Ce documentaire débute quand vous décidez en 2012 de jouer les prolongations en réalisant trois films en trois ans. C'est une immersion dans votre processus de création et dans votre espace-temps. On a l'impression que la vie se réduit et que pour vous, elle augmente. Vous citez cette phrase de Jacques Brel : "Je n'ai jamais aussi bien vécu qu'en considérant que chaque jour pouvait être le dernier".
Je suis un adepte du présent, le cinéma filme le présent.
Claude Lelouchà franceinfo
Oui, c'est vrai que le jour où Jacques m'a annoncé qu'il allait partir bientôt, il m'a dit : "C'est depuis que je sais ça que j'apprécie enfin la vie et Dieu sait si j'ai été un jouisseur". Donc on passe à côté de notre vie parce qu'on pense qu'elle est éternelle. Et ce n'est pas vrai. Chaque seconde peut nous dire : "Stop". J'ai très vite pris conscience que le présent allait être la personne qui m'aime le plus et qui n'allait pas me décevoir. Dans le futur, on peut vous trahir.
Vous avez été trahi par moments ?
Oui, mais c'étaient de bonnes trahisons. Ça m'a permis d'apprendre des choses. Moi-même, j'ai trahi plein de gens. Je crois que la seule chose que je n'ai pas trahi, c'est le cinéma. Mais j'ai trahi mes enfants, j'ai trahi mes femmes, j'ai trahi certains copains parce qu'à un moment donné, je n'étais pas à la hauteur de ce qu'on me proposait. C'est comme dans mes films, il n'y a pas de super-héros ni de super-salaud. On a tous les qualités de nos défauts et puis j'aime bien filmer des gens qui sont un peu moins dégueulasses que les autres.

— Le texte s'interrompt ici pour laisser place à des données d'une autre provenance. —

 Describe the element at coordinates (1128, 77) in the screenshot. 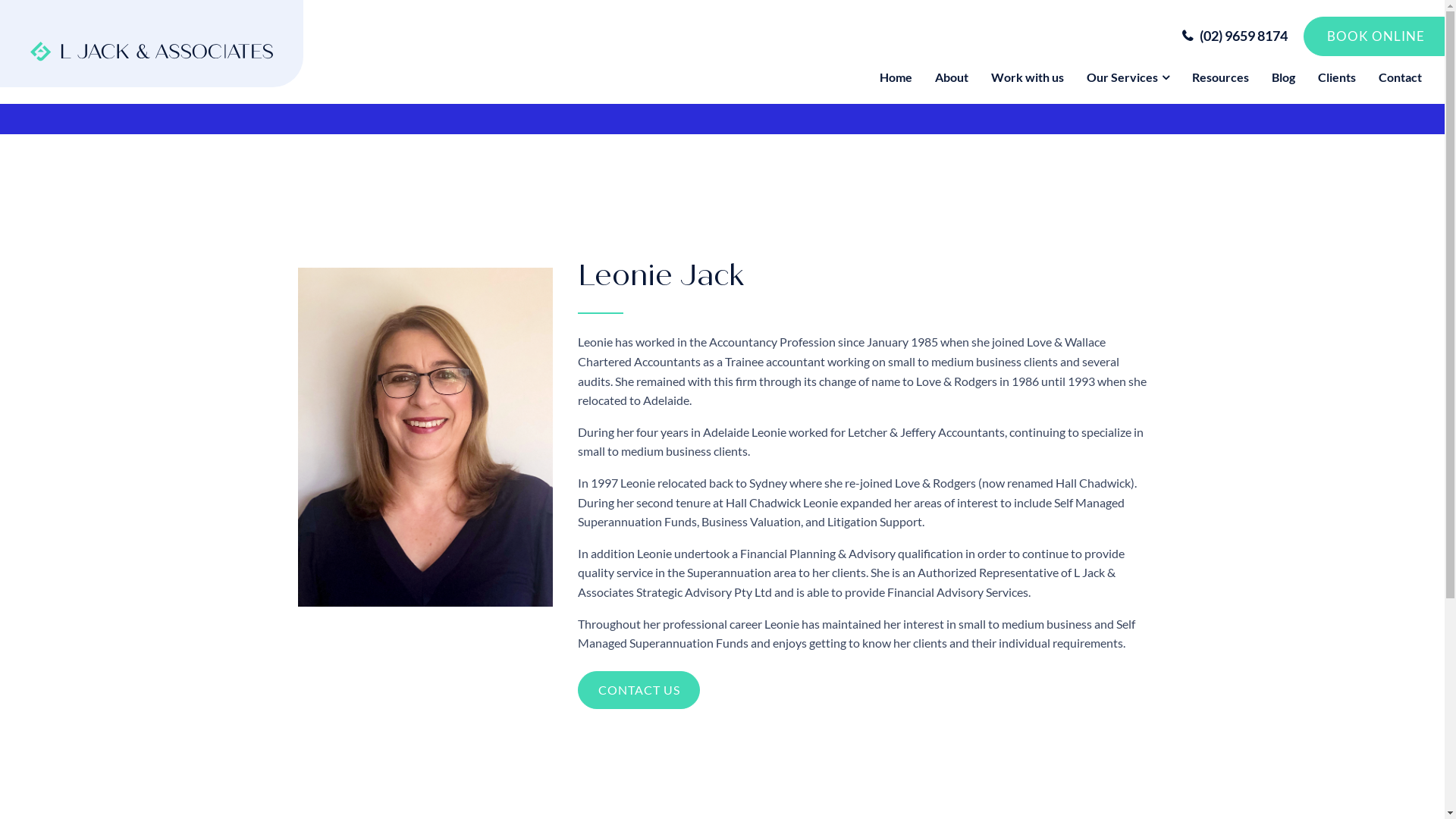

I see `'Our Services'` at that location.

Dans Tourner pour vivre, on découvre aussi à quel point vous défendez le cinéma, votre cinéma et donc le cinéma d'auteur populaire.
Oui, parce que c'est un cinéma sans intermédiaire. J'ai beaucoup de respect pour tous les cinéastes du monde qui ont fait de beaux films, mais surtout pour les cinéastes qui parlent de choses qu'ils connaissent. Charlie Chaplin, Jacques Tati, Woody Allen... La liste est impressionnante de Sacha Guitry à Marcel Pagnol, il n'y a pas d'intermédiaire. Ils écrivent aussi leurs histoires et donc ils parlent de choses qu'ils connaissent de l'intérieur. Voilà, mes 50 films viennent de mes observations, viennent d'hommes et de femmes, de dialogues que j'ai entendu dans la rue, dans les cafés. Je suis un reporter de la vie, je suis un metteur en vie plus qu'un metteur en scène.
Fier de ce parcours ?
Oui. Je n'en ai pas honte. J'ai fait ce que je voulais, et je n'ai jamais fait de mal à personne. Enfin, à chaque fois que j'ai dit : je vais aller au bout de quelque chose, j'ai bien vérifié que ça ne ferait du mal à personne.